Problem to work on: Reproduce the rows below verbatim, keeping every line in its original order.

Material provided:
_ _ _ _

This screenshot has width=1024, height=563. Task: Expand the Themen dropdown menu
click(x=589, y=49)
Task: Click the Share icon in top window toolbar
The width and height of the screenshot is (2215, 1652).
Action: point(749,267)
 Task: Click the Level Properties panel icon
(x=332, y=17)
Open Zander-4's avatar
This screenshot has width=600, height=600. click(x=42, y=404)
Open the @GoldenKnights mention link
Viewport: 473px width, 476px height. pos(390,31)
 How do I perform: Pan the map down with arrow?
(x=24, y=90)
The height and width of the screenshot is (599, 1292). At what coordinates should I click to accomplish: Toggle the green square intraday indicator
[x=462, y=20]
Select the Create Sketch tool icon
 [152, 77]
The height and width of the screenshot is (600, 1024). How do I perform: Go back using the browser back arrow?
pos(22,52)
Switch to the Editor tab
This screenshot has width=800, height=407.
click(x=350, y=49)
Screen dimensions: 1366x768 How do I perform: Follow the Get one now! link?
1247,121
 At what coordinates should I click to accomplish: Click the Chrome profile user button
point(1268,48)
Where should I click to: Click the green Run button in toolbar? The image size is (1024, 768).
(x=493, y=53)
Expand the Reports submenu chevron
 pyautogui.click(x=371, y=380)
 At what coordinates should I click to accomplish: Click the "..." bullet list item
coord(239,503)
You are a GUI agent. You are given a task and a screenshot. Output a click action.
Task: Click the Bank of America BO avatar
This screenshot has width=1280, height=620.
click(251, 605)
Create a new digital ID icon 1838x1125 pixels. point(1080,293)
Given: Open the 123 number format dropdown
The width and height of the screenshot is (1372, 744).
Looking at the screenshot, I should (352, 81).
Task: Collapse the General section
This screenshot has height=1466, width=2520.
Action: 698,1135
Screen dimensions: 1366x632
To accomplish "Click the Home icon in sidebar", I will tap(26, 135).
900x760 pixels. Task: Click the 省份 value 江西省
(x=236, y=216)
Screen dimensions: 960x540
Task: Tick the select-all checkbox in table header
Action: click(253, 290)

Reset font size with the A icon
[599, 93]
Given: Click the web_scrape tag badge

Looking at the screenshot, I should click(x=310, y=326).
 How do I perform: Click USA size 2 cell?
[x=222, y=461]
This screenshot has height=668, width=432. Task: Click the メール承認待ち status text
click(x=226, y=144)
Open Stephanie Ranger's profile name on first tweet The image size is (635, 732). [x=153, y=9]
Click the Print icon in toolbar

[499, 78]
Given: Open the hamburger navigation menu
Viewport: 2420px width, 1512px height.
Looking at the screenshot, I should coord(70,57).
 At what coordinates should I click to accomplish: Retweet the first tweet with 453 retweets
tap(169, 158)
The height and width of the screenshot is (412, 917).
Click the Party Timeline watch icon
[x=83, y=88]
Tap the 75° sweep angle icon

_ _ _ _

Response to the exercise:
This screenshot has width=1024, height=563. Task: Expand the Themen dropdown menu
click(x=589, y=49)
Task: Click the Share icon in top window toolbar
The width and height of the screenshot is (2215, 1652).
Action: point(749,267)
 Task: Click the Level Properties panel icon
(x=332, y=17)
Open Zander-4's avatar
This screenshot has width=600, height=600. click(x=42, y=404)
Open the @GoldenKnights mention link
Viewport: 473px width, 476px height. pos(390,31)
 How do I perform: Pan the map down with arrow?
(x=24, y=90)
The height and width of the screenshot is (599, 1292). At what coordinates should I click to accomplish: Toggle the green square intraday indicator
[x=462, y=20]
Select the Create Sketch tool icon
 [152, 77]
The height and width of the screenshot is (600, 1024). How do I perform: Go back using the browser back arrow?
pos(22,52)
Switch to the Editor tab
This screenshot has width=800, height=407.
click(x=350, y=49)
Screen dimensions: 1366x768 How do I perform: Follow the Get one now! link?
1247,121
 At what coordinates should I click to accomplish: Click the Chrome profile user button
point(1268,48)
Where should I click to: Click the green Run button in toolbar? The image size is (1024, 768).
(x=493, y=53)
Expand the Reports submenu chevron
 pyautogui.click(x=371, y=380)
 At what coordinates should I click to accomplish: Click the "..." bullet list item
coord(239,503)
You are a GUI agent. You are given a task and a screenshot. Output a click action.
Task: Click the Bank of America BO avatar
This screenshot has width=1280, height=620.
click(251, 605)
Create a new digital ID icon 1838x1125 pixels. point(1080,293)
Given: Open the 123 number format dropdown
The width and height of the screenshot is (1372, 744).
Looking at the screenshot, I should (352, 81).
Task: Collapse the General section
This screenshot has height=1466, width=2520.
Action: 698,1135
Screen dimensions: 1366x632
To accomplish "Click the Home icon in sidebar", I will tap(26, 135).
900x760 pixels. Task: Click the 省份 value 江西省
(x=236, y=216)
Screen dimensions: 960x540
Task: Tick the select-all checkbox in table header
Action: click(253, 290)

Reset font size with the A icon
[599, 93]
Given: Click the web_scrape tag badge

Looking at the screenshot, I should click(x=310, y=326).
 How do I perform: Click USA size 2 cell?
[x=222, y=461]
This screenshot has height=668, width=432. Task: Click the メール承認待ち status text
click(x=226, y=144)
Open Stephanie Ranger's profile name on first tweet The image size is (635, 732). [x=153, y=9]
Click the Print icon in toolbar

[499, 78]
Given: Open the hamburger navigation menu
Viewport: 2420px width, 1512px height.
Looking at the screenshot, I should coord(70,57).
 At what coordinates should I click to accomplish: Retweet the first tweet with 453 retweets
tap(169, 158)
The height and width of the screenshot is (412, 917).
Click the Party Timeline watch icon
[x=83, y=88]
Tap the 75° sweep angle icon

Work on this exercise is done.